DATA SUPPLIED:
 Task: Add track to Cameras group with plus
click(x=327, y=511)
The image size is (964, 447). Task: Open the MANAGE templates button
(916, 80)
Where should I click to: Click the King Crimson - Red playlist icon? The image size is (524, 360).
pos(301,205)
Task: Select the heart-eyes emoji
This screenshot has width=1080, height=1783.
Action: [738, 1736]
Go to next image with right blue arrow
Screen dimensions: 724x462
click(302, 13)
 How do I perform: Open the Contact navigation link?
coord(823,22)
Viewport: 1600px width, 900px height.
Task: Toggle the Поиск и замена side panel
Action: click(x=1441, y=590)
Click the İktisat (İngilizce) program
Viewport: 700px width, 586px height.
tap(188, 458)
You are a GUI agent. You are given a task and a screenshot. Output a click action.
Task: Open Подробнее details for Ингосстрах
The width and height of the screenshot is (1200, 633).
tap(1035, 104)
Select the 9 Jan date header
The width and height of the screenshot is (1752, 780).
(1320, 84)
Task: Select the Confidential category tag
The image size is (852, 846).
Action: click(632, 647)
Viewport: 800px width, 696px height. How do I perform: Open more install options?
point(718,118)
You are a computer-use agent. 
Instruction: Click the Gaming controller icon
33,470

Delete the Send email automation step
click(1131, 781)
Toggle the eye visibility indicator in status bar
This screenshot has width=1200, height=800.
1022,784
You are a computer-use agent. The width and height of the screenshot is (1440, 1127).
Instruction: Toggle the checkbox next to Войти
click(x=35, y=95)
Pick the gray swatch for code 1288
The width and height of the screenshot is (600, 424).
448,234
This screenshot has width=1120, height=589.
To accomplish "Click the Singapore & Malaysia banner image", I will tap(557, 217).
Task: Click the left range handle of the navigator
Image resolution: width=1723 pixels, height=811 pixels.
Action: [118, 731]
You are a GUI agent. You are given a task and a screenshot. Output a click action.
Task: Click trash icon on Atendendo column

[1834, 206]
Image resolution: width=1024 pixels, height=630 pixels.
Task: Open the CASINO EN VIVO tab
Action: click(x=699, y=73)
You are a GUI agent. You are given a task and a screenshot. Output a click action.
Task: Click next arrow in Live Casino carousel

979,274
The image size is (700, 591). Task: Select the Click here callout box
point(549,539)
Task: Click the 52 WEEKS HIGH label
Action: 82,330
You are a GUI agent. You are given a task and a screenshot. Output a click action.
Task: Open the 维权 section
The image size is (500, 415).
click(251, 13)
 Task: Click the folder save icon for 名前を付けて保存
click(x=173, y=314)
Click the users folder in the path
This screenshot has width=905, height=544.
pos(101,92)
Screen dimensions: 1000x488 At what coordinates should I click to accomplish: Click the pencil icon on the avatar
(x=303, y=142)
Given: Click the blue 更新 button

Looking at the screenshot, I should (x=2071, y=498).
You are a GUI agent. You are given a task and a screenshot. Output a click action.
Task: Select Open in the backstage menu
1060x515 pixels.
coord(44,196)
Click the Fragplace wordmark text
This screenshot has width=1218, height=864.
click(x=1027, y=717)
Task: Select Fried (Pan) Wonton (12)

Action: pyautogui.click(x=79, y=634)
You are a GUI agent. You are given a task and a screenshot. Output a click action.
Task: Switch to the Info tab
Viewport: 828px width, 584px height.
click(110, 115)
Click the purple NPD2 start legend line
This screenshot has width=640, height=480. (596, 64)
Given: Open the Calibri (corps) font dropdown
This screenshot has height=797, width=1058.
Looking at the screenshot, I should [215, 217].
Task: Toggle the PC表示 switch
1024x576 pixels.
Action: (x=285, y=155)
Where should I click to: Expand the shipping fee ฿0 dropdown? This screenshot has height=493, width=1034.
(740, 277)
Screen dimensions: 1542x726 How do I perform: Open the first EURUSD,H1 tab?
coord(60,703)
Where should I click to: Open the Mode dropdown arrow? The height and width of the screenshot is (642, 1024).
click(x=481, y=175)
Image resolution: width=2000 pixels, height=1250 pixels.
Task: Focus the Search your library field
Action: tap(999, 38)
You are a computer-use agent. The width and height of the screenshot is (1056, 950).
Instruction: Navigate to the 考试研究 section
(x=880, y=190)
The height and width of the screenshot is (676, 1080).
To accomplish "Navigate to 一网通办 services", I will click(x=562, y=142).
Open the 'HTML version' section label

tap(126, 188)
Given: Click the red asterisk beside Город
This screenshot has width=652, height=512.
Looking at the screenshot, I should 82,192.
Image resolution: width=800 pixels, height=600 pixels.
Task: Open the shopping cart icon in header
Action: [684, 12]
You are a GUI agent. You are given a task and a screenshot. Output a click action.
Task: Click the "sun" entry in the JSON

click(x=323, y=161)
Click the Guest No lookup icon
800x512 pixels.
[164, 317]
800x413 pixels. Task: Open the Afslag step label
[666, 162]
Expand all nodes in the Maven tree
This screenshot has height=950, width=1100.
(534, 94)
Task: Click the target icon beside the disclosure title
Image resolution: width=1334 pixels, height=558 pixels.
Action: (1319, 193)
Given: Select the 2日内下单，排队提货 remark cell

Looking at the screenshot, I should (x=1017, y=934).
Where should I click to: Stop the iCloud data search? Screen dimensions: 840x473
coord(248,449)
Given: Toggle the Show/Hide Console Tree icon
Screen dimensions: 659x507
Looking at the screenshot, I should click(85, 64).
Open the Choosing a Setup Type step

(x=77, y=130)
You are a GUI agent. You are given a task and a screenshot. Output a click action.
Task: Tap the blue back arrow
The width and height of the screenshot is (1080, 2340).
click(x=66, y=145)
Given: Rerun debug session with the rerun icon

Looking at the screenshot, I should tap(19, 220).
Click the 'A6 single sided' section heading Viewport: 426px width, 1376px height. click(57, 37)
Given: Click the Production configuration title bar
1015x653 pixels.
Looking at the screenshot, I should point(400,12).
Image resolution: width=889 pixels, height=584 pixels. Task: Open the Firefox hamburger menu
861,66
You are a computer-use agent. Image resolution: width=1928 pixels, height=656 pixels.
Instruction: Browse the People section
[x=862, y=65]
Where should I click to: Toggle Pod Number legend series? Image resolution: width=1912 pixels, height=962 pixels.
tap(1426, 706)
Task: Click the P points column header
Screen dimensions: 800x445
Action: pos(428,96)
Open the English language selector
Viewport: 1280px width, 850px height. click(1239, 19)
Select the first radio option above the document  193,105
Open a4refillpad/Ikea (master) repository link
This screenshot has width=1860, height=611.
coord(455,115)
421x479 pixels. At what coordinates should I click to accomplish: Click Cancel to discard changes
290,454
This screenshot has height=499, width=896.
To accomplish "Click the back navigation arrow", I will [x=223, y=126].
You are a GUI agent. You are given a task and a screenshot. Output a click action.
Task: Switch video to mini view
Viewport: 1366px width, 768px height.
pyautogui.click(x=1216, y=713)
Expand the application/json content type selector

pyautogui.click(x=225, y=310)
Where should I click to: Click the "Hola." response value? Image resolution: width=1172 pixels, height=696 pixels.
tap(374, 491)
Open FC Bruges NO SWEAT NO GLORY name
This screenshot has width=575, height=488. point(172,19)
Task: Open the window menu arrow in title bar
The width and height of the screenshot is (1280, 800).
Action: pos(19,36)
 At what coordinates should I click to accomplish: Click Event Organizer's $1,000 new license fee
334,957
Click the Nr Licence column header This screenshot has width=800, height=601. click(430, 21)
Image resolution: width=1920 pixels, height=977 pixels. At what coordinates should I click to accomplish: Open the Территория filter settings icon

ABOUT THIS TASK: Take the listing above and repeat exactly the lines from the one containing "The width and height of the screenshot is (1080, 2340)." through the one containing "Given: Click the Production", both included.

EXPECTED OUTPUT:
The width and height of the screenshot is (1080, 2340).
click(x=66, y=145)
Given: Rerun debug session with the rerun icon

Looking at the screenshot, I should tap(19, 220).
Click the 'A6 single sided' section heading Viewport: 426px width, 1376px height. click(57, 37)
Given: Click the Production configuration title bar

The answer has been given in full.